**YOUR GOAL**. Filter the records below down to the lines that contain the word "Focus", and copy each such line.

___ SUPPLIED MATERIAL ___

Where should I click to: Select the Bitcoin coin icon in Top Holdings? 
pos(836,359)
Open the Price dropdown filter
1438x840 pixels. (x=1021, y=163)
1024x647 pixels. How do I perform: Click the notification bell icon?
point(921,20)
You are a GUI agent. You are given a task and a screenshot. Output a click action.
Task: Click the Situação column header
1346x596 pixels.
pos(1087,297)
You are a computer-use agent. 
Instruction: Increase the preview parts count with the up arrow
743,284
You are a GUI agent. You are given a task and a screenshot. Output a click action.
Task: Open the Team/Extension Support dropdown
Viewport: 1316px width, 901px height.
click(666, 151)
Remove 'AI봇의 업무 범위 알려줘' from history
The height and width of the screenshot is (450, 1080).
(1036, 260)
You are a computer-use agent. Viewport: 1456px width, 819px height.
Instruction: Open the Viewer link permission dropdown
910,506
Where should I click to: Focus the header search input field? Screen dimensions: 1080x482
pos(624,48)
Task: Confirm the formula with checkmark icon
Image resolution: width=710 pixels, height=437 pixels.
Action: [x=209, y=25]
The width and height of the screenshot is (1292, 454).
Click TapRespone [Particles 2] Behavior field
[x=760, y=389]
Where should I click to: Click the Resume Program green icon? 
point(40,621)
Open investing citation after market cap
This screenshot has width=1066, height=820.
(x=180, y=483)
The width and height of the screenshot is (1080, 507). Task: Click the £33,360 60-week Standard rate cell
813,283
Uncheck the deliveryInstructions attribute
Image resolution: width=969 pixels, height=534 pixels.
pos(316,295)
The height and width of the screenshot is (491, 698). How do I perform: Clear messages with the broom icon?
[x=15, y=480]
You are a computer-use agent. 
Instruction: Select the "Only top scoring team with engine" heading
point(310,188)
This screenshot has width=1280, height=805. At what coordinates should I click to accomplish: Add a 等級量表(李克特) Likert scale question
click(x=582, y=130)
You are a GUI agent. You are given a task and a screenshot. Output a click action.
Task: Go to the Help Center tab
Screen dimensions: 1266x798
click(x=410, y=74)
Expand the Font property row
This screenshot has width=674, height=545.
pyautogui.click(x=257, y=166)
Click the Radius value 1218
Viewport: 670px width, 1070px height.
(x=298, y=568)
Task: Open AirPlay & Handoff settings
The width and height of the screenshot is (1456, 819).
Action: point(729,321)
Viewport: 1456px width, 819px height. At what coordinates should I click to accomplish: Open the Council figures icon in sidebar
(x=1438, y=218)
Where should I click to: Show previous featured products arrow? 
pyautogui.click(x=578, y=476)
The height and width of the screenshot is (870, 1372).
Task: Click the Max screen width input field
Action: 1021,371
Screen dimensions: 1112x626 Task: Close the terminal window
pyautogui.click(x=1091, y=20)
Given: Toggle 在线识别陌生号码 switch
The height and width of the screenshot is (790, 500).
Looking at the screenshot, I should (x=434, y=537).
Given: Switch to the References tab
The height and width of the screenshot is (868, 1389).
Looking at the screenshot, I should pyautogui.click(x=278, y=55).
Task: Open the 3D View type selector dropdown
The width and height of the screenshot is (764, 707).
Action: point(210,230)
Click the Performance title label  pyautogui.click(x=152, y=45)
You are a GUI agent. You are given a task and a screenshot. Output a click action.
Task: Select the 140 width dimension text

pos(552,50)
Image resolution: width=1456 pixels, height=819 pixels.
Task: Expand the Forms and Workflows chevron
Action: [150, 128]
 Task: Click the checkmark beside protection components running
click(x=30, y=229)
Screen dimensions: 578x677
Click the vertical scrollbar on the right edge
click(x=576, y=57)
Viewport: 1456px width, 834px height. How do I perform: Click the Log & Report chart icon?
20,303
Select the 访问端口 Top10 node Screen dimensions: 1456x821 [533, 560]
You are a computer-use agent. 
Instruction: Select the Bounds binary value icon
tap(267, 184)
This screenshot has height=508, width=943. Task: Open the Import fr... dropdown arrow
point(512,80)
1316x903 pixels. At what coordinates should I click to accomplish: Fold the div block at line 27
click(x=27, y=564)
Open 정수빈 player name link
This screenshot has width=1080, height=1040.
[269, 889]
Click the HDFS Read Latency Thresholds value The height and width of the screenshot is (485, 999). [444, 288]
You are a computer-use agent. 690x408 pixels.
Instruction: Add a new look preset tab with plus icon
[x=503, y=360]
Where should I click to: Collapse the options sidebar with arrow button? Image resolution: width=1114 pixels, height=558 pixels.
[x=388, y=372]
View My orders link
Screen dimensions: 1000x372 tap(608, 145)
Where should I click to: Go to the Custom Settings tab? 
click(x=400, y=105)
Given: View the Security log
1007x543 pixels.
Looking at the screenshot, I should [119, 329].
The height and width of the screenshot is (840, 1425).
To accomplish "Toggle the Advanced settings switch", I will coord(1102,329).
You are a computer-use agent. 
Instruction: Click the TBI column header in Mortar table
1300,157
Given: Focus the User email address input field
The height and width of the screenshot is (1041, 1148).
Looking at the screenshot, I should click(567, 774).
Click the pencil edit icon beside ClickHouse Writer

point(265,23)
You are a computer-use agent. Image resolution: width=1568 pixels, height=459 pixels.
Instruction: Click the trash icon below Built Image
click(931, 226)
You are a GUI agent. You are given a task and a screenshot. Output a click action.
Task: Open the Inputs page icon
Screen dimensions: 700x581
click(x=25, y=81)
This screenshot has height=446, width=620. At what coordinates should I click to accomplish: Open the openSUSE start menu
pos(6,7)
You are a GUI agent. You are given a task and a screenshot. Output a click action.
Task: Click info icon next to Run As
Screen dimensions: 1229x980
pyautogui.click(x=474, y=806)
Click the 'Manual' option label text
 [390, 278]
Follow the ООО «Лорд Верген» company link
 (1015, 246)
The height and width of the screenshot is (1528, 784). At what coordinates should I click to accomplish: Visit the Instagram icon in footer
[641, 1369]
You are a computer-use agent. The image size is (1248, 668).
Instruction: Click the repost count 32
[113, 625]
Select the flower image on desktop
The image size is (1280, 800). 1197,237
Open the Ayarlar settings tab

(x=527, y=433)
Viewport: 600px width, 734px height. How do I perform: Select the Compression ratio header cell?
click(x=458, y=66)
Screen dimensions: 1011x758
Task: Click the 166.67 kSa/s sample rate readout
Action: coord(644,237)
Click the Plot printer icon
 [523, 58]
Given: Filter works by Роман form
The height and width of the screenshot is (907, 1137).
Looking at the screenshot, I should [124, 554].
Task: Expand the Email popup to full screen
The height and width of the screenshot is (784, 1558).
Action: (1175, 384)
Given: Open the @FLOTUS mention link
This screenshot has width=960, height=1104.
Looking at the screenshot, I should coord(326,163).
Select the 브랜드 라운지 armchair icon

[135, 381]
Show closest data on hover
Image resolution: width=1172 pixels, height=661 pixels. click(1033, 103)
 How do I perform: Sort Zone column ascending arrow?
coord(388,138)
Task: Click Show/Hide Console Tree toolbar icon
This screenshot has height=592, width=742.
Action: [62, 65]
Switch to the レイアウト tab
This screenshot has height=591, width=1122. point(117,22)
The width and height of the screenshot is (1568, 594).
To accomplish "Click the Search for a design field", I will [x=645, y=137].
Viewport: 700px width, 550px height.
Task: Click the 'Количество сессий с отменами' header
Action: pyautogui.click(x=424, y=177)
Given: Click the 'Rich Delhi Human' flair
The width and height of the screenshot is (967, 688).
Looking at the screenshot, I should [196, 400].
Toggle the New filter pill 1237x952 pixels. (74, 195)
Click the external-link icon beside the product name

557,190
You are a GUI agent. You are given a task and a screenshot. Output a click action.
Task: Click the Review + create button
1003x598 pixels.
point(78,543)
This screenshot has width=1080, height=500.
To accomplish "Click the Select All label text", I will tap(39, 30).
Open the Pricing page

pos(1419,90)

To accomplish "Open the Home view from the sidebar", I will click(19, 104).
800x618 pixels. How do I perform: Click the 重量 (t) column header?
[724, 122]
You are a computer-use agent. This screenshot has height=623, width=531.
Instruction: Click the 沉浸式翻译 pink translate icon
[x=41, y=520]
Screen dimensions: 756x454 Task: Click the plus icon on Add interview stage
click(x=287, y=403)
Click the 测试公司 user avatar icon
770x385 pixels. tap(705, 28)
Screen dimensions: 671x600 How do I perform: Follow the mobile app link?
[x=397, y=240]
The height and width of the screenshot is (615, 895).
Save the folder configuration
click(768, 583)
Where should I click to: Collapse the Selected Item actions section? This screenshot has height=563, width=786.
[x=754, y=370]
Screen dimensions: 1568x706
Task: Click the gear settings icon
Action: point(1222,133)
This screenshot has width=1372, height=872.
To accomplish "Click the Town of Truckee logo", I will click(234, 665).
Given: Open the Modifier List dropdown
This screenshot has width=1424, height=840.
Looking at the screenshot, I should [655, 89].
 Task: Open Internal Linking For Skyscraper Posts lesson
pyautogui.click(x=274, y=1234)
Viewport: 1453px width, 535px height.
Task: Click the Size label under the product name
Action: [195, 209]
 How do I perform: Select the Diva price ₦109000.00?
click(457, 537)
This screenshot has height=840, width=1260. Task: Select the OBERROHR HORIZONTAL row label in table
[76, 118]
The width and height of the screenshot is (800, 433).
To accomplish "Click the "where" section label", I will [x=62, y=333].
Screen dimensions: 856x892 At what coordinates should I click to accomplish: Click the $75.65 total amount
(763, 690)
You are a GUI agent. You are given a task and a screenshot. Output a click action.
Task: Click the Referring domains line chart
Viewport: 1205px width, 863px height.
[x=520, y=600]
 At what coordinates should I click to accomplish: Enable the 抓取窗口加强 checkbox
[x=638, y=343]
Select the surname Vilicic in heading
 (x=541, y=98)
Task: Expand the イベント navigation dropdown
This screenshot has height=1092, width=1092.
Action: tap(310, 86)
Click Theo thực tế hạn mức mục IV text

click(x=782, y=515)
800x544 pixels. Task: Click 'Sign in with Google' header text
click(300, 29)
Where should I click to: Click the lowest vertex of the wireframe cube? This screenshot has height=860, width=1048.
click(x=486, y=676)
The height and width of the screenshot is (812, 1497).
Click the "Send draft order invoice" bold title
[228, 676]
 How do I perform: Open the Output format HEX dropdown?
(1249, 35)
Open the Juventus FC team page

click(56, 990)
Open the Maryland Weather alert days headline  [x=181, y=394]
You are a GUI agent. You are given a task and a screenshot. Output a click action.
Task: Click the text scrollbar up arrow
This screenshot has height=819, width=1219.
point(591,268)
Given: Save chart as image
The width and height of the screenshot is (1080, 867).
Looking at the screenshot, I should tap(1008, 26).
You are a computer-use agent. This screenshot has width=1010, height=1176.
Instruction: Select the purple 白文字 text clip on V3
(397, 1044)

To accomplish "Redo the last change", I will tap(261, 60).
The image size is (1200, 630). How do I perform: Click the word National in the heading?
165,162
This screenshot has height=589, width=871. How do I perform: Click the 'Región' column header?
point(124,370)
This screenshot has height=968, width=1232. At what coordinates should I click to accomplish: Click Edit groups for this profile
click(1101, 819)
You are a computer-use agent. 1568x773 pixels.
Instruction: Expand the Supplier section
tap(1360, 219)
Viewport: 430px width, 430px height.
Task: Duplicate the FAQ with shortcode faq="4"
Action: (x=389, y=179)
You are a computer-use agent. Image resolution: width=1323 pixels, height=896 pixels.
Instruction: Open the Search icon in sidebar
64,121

___

**THE COMPLETED TASK**.
Where should I click to: Focus the header search input field? Screen dimensions: 1080x482
Given: Focus the User email address input field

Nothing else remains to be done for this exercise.